= Data for the task =
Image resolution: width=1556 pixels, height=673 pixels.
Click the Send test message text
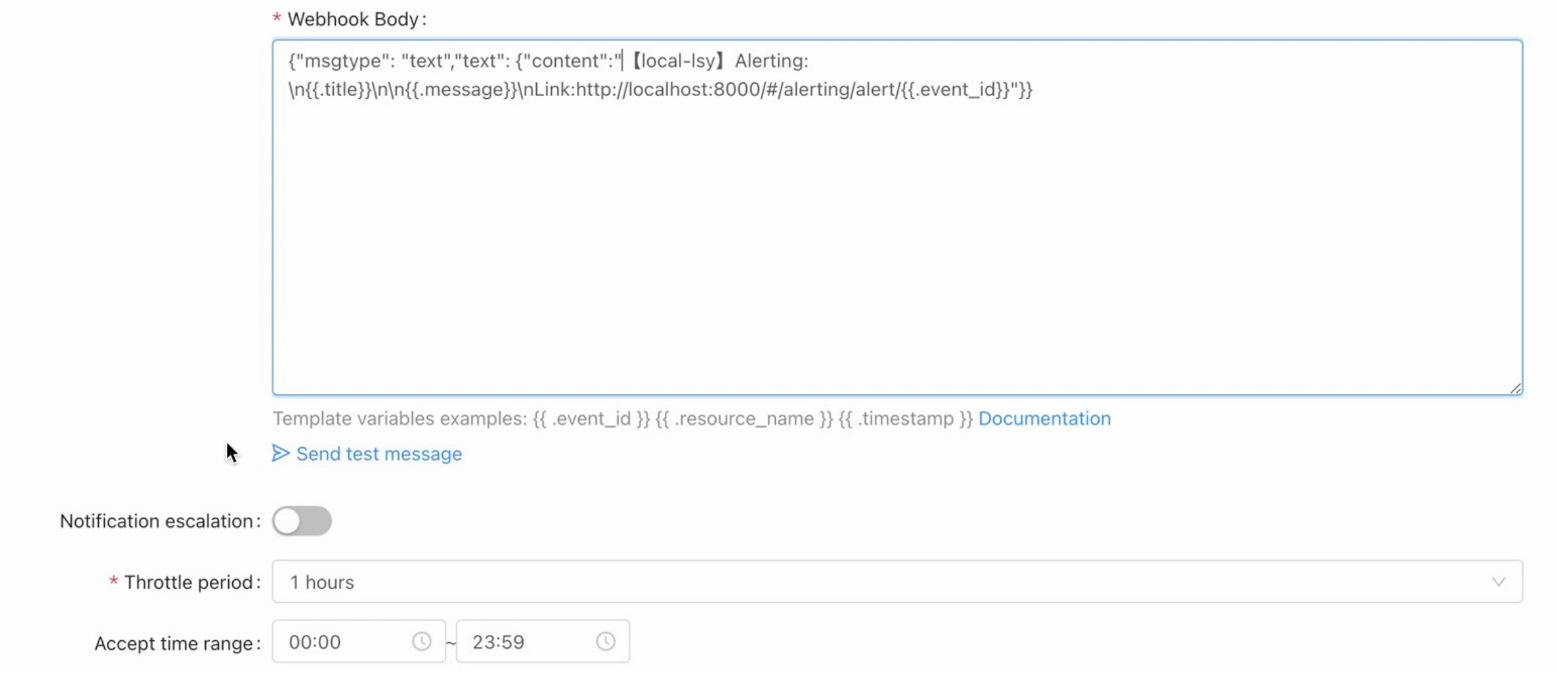coord(379,454)
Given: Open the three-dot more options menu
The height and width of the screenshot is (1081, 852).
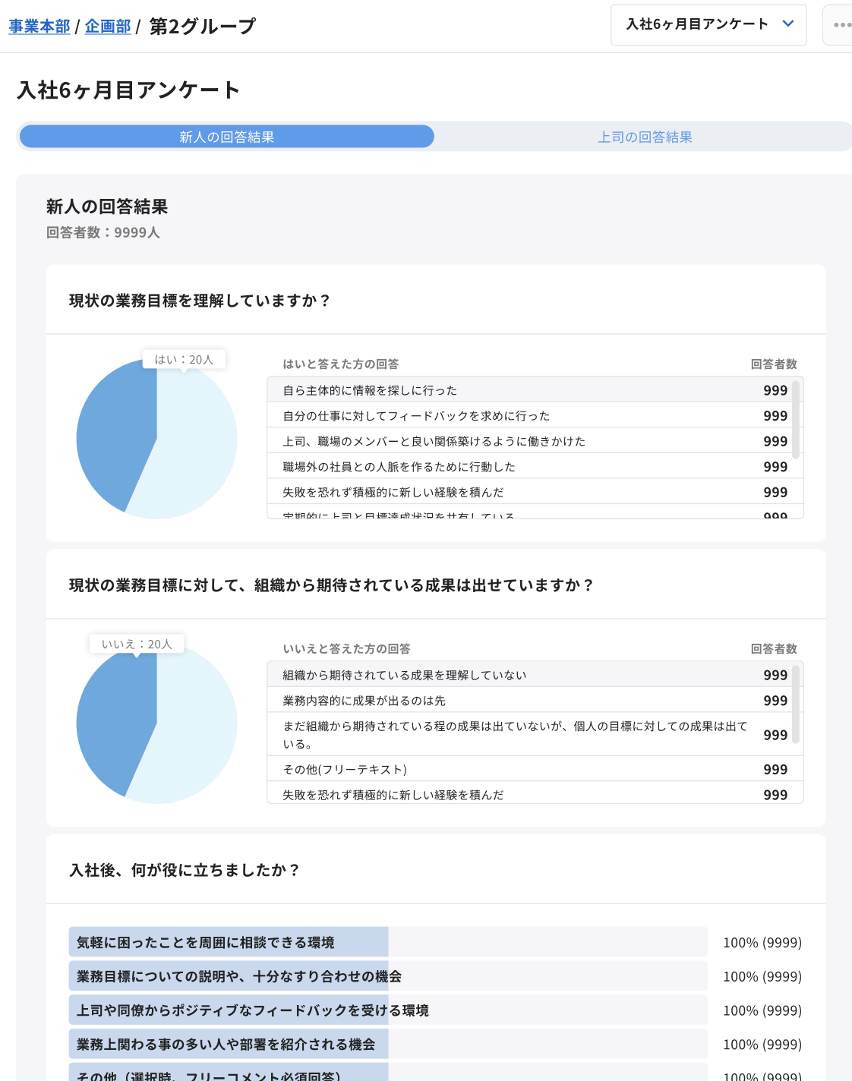Looking at the screenshot, I should 841,25.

= Problem to solve =
Copy out all the records again, changing every "pixels" to "px" and keeping everything else the same. Don't include the pictures.

= Reply =
Image resolution: width=1556 px, height=673 px.
Click the Send test message text
coord(379,454)
Given: Open the three-dot more options menu
The height and width of the screenshot is (1081, 852).
Looking at the screenshot, I should 841,25.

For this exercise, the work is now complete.